Stored data:
++++++++

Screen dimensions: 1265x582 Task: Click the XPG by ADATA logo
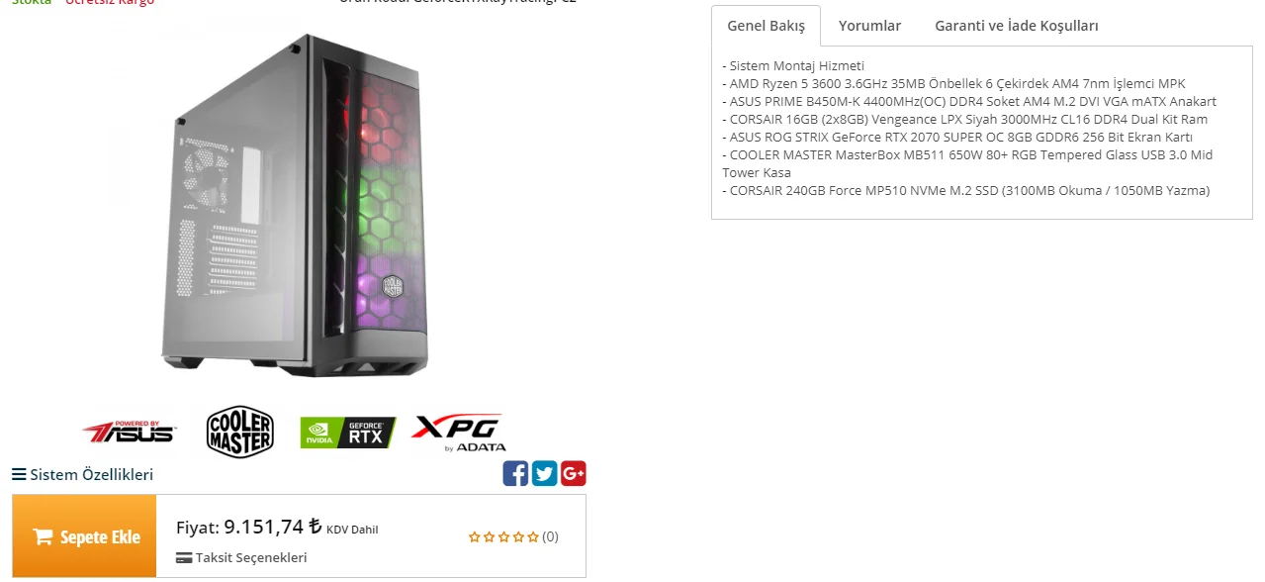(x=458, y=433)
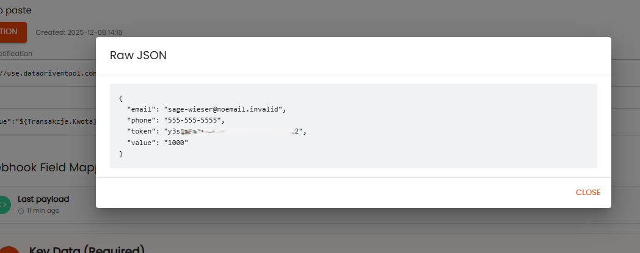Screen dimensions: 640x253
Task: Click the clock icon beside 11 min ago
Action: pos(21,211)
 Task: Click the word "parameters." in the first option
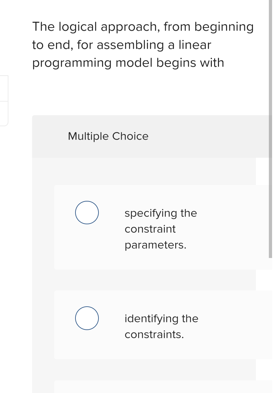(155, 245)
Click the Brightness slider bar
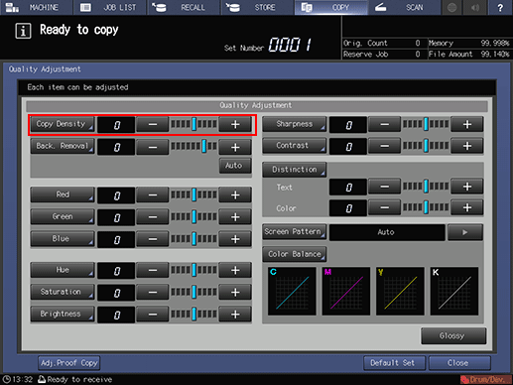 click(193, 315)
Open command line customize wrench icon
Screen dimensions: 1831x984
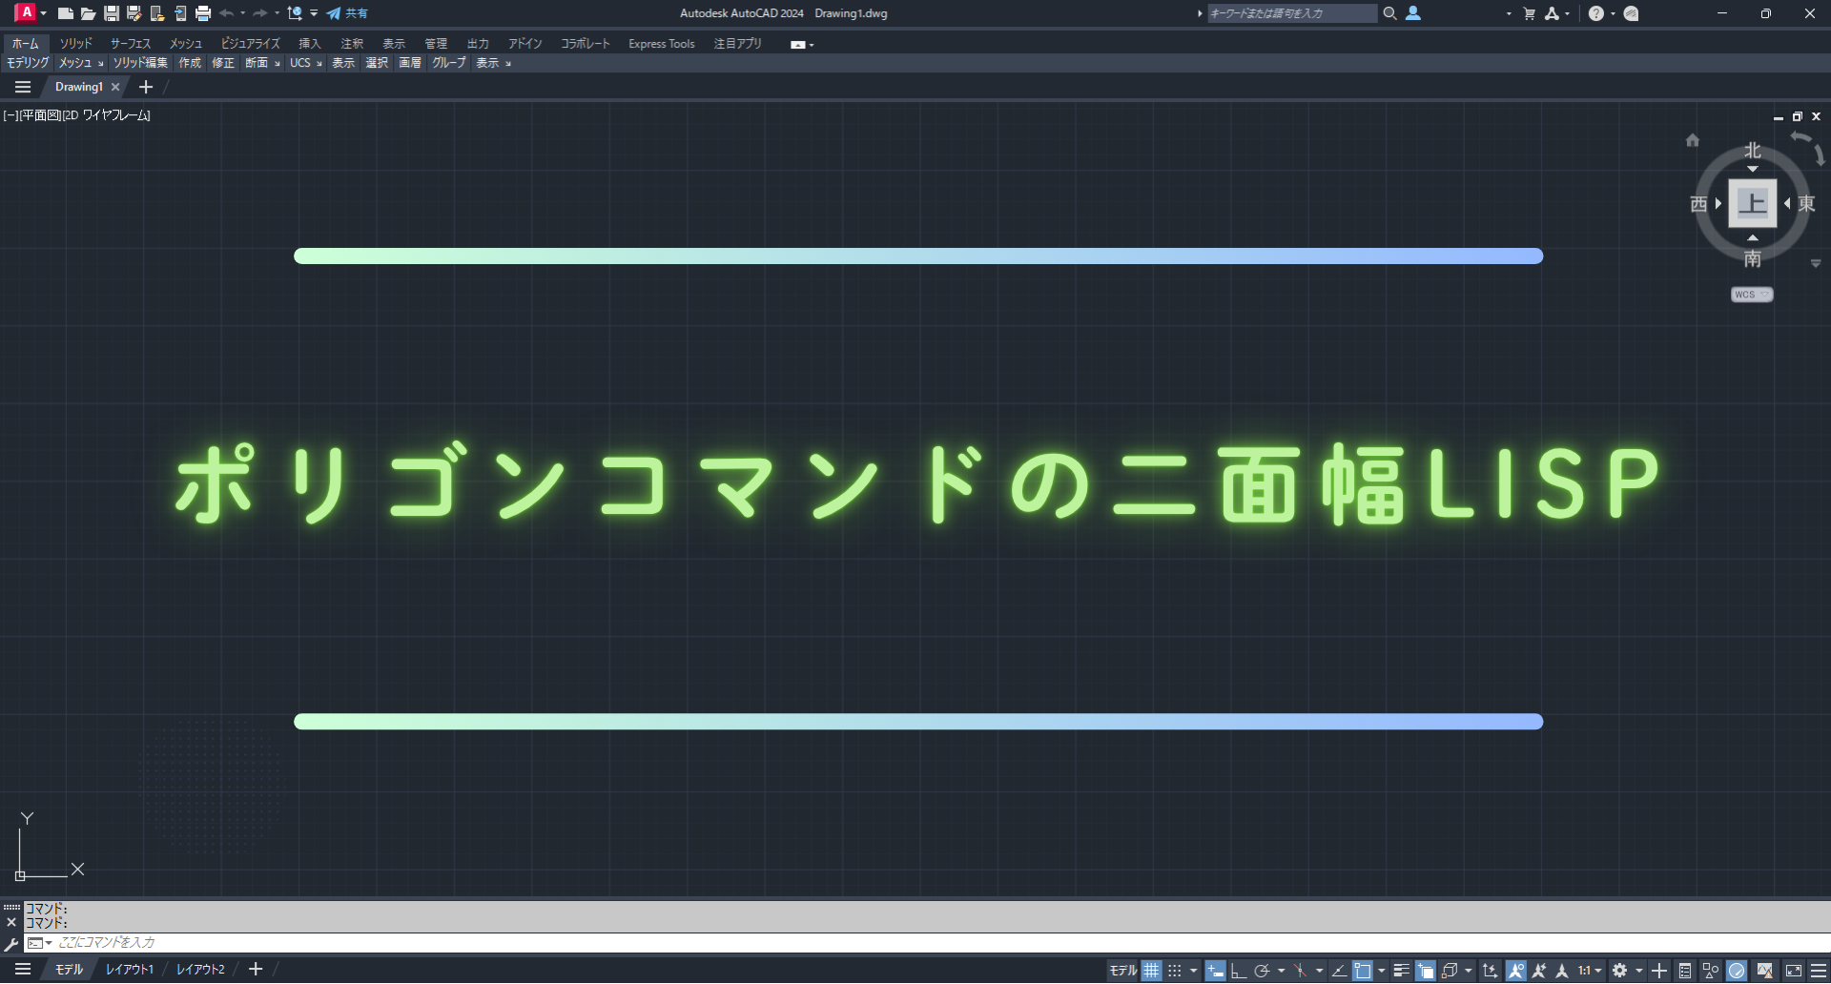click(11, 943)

++++++++

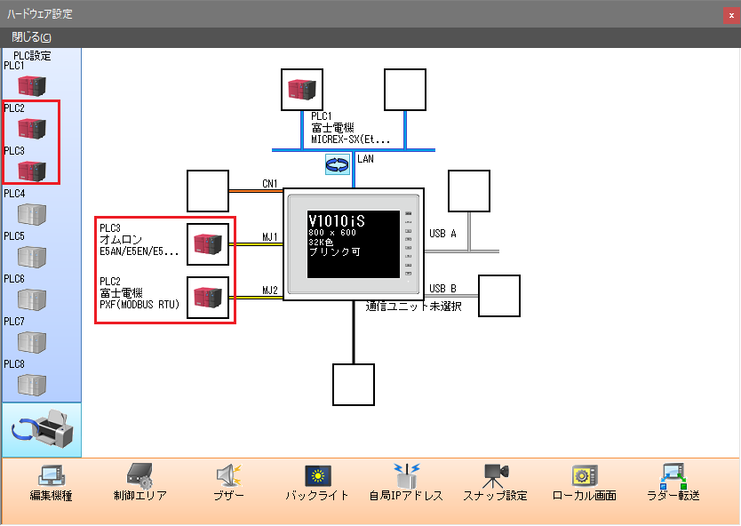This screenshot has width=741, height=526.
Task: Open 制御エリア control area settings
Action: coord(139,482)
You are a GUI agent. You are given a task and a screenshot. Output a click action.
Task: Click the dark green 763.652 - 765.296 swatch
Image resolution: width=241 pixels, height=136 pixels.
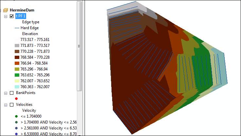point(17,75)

++++++++

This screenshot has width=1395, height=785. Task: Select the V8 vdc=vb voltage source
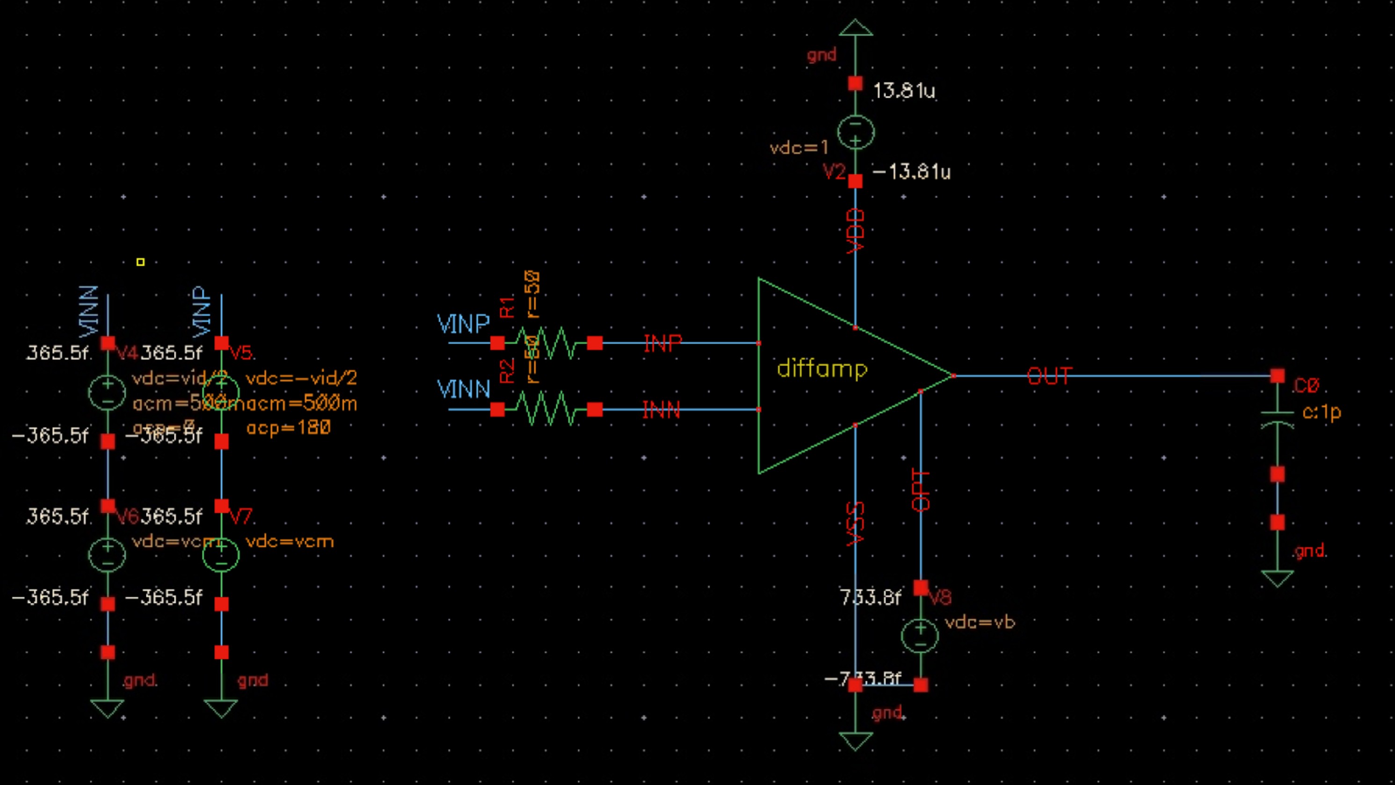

++++++++

Aim: Set down the items from the line containing "Open command line customize wrench icon" up to and including the line containing "click(11, 943)", reproducing each line exactly and leaving out the pictures.

Exercise output:
Open command line customize wrench icon
Screen dimensions: 1831x984
click(11, 943)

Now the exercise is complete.